QUAL FFFFFFFFFFFFFFFFFFFFFFFFFFFFFFFFF... Qualidade da Sequência: Pontuações de qualidade para cada base na sequência (F geralmente indica alta qualidade).
AS:i:0 AS:i:0 Score de Alinhamento (AS): Indica a pontuação do alinhamento, onde valores mais altos representam melhores alinhamentos. Neste caso, 0 pode indicar um alinhamento padrão ou sem pontuação adicional.
ZS:i:0 ZS:i:0 Campo Personalizado (ZS): Utilizado para informações específicas do pipeline de sequenciamento. Aqui, 0 pode indicar ausência de uma característica específica.
XN:i:0 XN:i:0 Campo Personalizado (XN): Usado para armazenar informações adicionais como número de mismatches extras. 0 indica ausência dessas características.
XM:i:0 XM:i:0 Campo Personalizado (XM): Usado para armazenar informações adicionais como inserções extras. 0 indica ausência dessas características.
XO:i:0 XO:i:0 Campo Personalizado (XO): Usado para armazenar informações adicionais como deleções extras. 0 indica ausência dessas características.
XG:i:0 XG:i:0 Campo Personalizado (XG): Usado para armazenar informações adicionais sobre diferenças genéticas. 0 indica ausência dessas características.

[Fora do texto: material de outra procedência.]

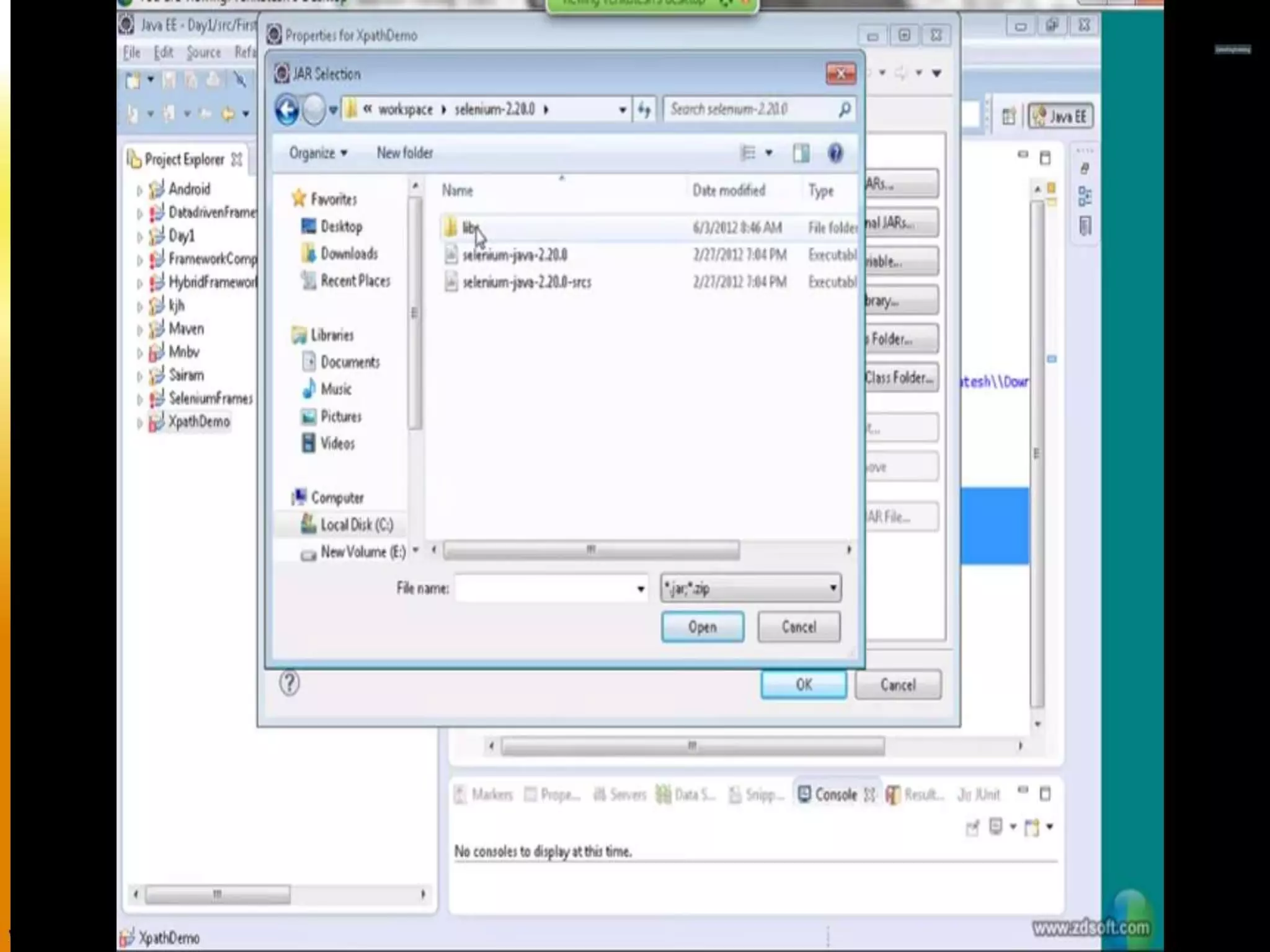The width and height of the screenshot is (1270, 952).
Task: Click New folder
Action: (x=404, y=153)
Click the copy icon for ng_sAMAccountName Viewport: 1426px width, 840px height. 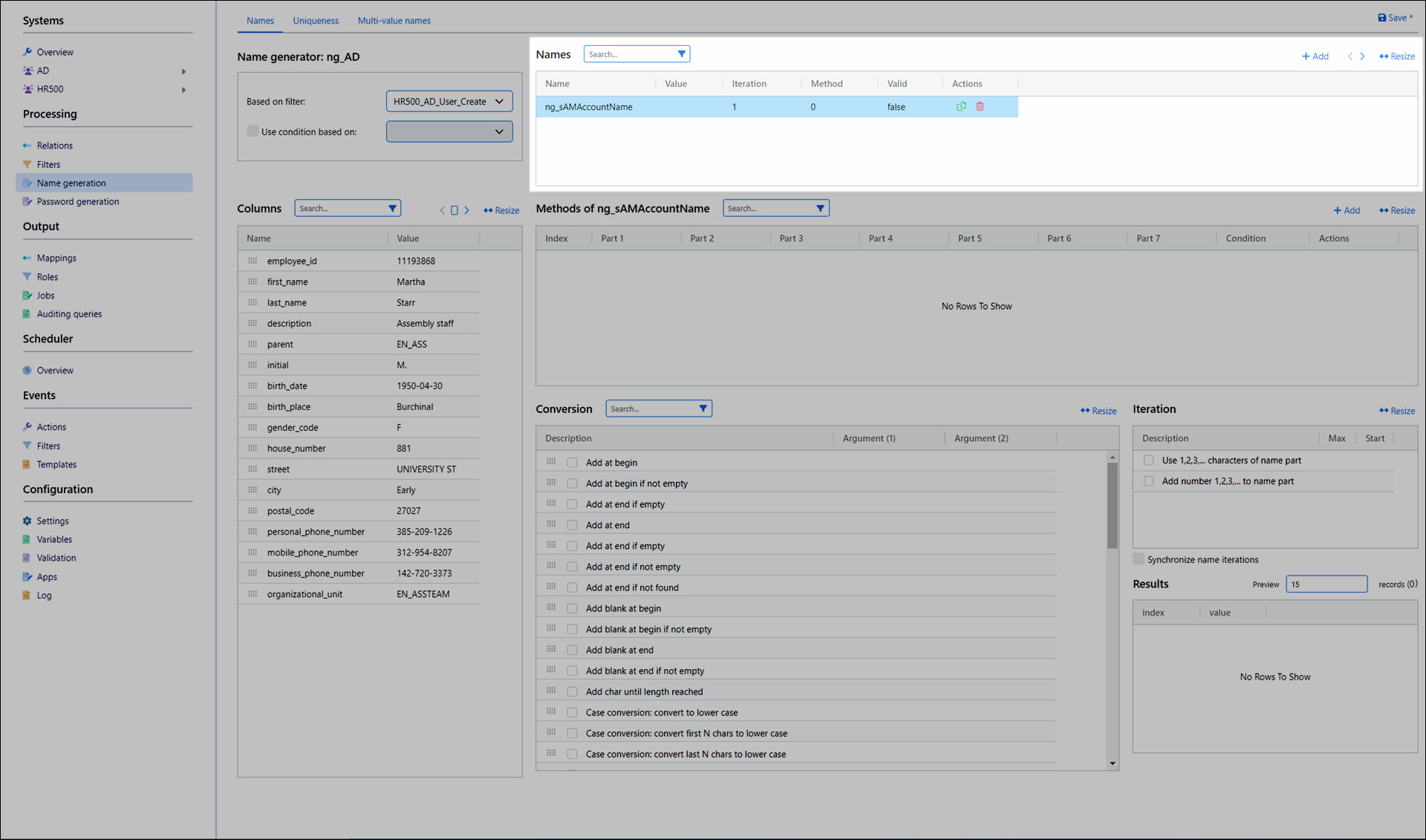coord(961,106)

NM:i:0 NM:i:0 Número de Mismatches (NM): Indica o número de diferenças entre a leitura e a referência. 0 significa que a leitura está perfeitamente alinhada sem mismatches.

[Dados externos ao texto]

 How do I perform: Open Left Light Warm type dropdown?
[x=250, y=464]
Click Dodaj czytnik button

MD:Z:120 MD:Z:120 Detalhes do Mismatch (MD): Fornece informações sobre as diferenças específicas entre a leitura e a referência. 120 indica que as 120 bases estão alinhadas sem diferenças.
YT:Z:UP YT:Z:UP Tipo de Alinhamento (YT): UP geralmente indica um alinhamento único (Unique alignment).
NH:i:5 NH:i:5 Número de Alinhamentos (NH): Indica o número total de alinhamentos diferentes encontrados para esta leitura. 5 sugere que esta leitura se alinha em cinco locais diferentes na referência.

Você pode usar esta calculadora de Flags do Picard para identificar o significado de cada flag no formato SAM/BAM. Selecione algumas entradas do seu arquivo BAM e interprete-as utilizando a ferramenta. Inspecione os outros arquivos BAM. Quais diferenças você encontra?

Se tiver interesse em aprofundar seu entendimento, você pode conhecer o significado detalhado de cada bit do campo FLAG aqui.

Agora, inicie o programa IGV, um software gráfico desenvolvido em linguagem de programação Java, e siga as instruções do seu instrutor. Verifique a região do gene cytochrome P450 9e2. Verifique a região: NC_064213.1:6,359,442-6,363,364, encontra algo estranho? O que você acha que pode ser? O que significa o track 'junctions' que aparece junto aos dados de RNASeq? No track dos dados de Illumina genômicos e RNASeq, ative a opcão "View as pairs". O que você observa?